Here at STS 2011 (at Penn State, not NYU), Morris Eaves set an elegiac tone with a meditative keynote on oblivion, the works of the past that scholars dream of recovering as a counterpoint to technofantasies of absolute visual and aural recall.
He put me in mind of Borges’s Funes the Memorious. Funes is cursed by perfect memory, the ability to remember every leaf on every tree. To manage, to calm the chaos in his mind, which denies him the ability to abstract and think, he catalogs every sensation. To sleep he imagines the interior of houses that he only knows by their exterior, ones in which he has never set foot.
The conference is being tweeted (or twittered), and I dutifully set out to tweet and be twittered at—to watch the fluttery waves of 160-character commentary. When I began reflecting this morning on Morris’s talk, I had a fantasy that I remembered the title of Blake’s lost work, the one that Morris imagined could be edited in its absence. As I began writing, I discovered that I didn’t. And so I thought—well, there’s Twitter—and so I learned that Twitter too has forgotten, its traces older than eleven hours now consigned to worshipful oblivion—unless retweeted. I’ll have to rediscover memory the old-fashioned way, by shared social context.

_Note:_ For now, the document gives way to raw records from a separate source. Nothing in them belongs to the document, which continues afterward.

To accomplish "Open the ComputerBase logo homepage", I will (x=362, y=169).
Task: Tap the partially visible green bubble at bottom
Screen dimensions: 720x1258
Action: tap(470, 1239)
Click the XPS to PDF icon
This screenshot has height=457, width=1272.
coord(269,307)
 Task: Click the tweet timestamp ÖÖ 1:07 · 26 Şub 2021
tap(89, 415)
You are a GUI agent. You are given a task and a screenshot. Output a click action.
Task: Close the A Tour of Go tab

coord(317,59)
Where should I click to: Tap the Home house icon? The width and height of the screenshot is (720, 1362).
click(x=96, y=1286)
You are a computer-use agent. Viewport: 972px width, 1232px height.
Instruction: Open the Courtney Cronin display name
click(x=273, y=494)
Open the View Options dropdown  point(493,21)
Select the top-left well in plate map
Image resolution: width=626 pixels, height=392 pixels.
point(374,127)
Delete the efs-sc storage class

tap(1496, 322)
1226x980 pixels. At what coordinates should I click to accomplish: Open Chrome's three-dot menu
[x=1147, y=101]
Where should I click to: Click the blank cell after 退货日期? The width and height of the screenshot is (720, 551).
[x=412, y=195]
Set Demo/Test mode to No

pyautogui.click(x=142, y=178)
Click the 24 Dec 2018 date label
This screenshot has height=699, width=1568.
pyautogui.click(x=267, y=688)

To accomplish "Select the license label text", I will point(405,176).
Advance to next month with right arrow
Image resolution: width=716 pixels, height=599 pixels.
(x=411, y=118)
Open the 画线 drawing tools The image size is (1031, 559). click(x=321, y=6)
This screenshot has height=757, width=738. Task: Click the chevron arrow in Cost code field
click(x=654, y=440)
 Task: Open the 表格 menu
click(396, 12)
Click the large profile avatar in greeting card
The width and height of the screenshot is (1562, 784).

Morris said that editors live more in a stated of anxiety or panic than melancholy, and I think I agree. But the appeal of melancholy is strong. Two weeks ago, I visited the Digital Imaging Lab at Kent State to snap pictures of an edition of Uncle Tom’s Cabin. After I finished, I tried to copy the pictures to a hard drive. For some reason, that hard drive only connects to some PCs. And it would not connect to the one in the lab. Therefore, I decided to copy the 15 scans to an SD card. While waiting for it to copy, I had no signal from PC that it was working. So I decided to remove the SD card. Then I was warned that data could be lost. The data was still on the hard drive, and I had to rush to lunch before another class. So I decided to save this transfer for another day. When I contacted a faculty member who runs the lab, she informed me that my pictures, if saved to my user account, would be obliterated when I signed out. So the only evidence that I have is my memory. But I am not melancholy about that. The book that I was taking pictures of is a beautiful edition, with gilt-edge pages. In order to take pictures, I open it. I flatten not so much to damage the spine, but enough to flatten the pages so they are clear. After taking the images now gone, I glanced at the top of the gilt-edge pages, and a line in the gold leaf now appears. As Hanno Biber reminded us, before he began his discussion of the sadness of the digitization of books, this is no sadness as compared with events in Japan. But it is a loss.
I begin to believe that we are more attuned to melancholy as we age. As a literary scholar, we lament works unwritten, manuscripts lost, unique copies burned, the fading of vigorous minds. We lament less the losses of youth, though these are more acute, and Morris did remind us of Thomas Gray’s “mute inglorious Milton.” In one’s 20s or 30s, undone things have the future’s promise. In one’s 60s or 70s, undone things have the promise of never being done. Yet in social terms, when Medicare and Social Security and tenure and pensions are protected, we preserve and protect those marching closer to oblivion, based on society’s solemn obligation, while—at least in my home state of Ohio—we piously burden the current and future generation with higher contributions to retirement, the austerity of cutbacks in social services, higher taxes, higher tuition, school debt, higher levels of unemployment. Can we manufacture a motivating melancholy for the future’s losses? One generation must be protected from tax increases and loss of social services at all costs, another must pay the bill. Can we manufacture melancholy for them—or is youth better served when its seething anger motivates others to fear?
Whitman, during the Civil War, made a pleasure trip to Montauk, out on the edge of Paumanock, which I would be near were we in Manhattan. In “Eternal Sunshine of the Spotless Mind,” Clementine and Joel promise to meet again at Montauk. Clementine’s attempt to reach beyond the oblivion, as the doctors at Lacuna are about to succeed at erasing her from his memory, allows Joel and Clem to reunite, where they can repeat the past, but wiser. Joel’s attempt to hide her in memory, where the Lacuna doctors could never expect her, fails. I fear that digital editorial work is more like the latter, but I hope that it is more like the former.